The issue with laptops now is a function of space, heating, and power consumption. The high-end graphics cards now suck up as much power as the rest of the system, generate enough heat to require dedicated cooling systems, and are often wide enough to take two slots. Not laptop friendly at all.
ATI would have continued their back-and-forth with Nvidia till something came along to upset that balance, and given how hard it is to break into an established market like that, it could have been a long time.
What AMD wanted out of the deal was the ability to offer soup-to-nuts chipsets like Intel can do, to help them crack the OEM market for desktops.

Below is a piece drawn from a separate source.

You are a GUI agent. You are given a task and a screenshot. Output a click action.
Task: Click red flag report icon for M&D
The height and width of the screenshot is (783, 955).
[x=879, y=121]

That's where the real money is, in the tens of millions of Dells and HPs and whatever, not the high-end enthusiast market.
It is entirely possible that AMD will swallow ATI and it will all be peaches and cream from Day 1. I can't think of any previous time in the IT industry where that has happened, but its possible.

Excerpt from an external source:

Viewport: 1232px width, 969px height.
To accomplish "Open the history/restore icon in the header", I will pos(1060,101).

The danger lies in there being technological, logistical and business issues that make ATI hard to digest. Consider that AMD has to focus on their core product right now, where they are seeing serious competition for the first time in a while. They have to do this at the same time they are making drastic price cuts in that same core product. They're going to be trying to produce a new product line at the same time the target OS for that product is going through a radical change with many new requirements. Simultaneously, they are going to have to integrate new manufacturing processes, re-organize the business, and still keep the stockholders happy.
I don't envy them. It's going to be real hard to pull off in the short term. It will be interesting to see what Intel and NVidia do to take advantage of the situation.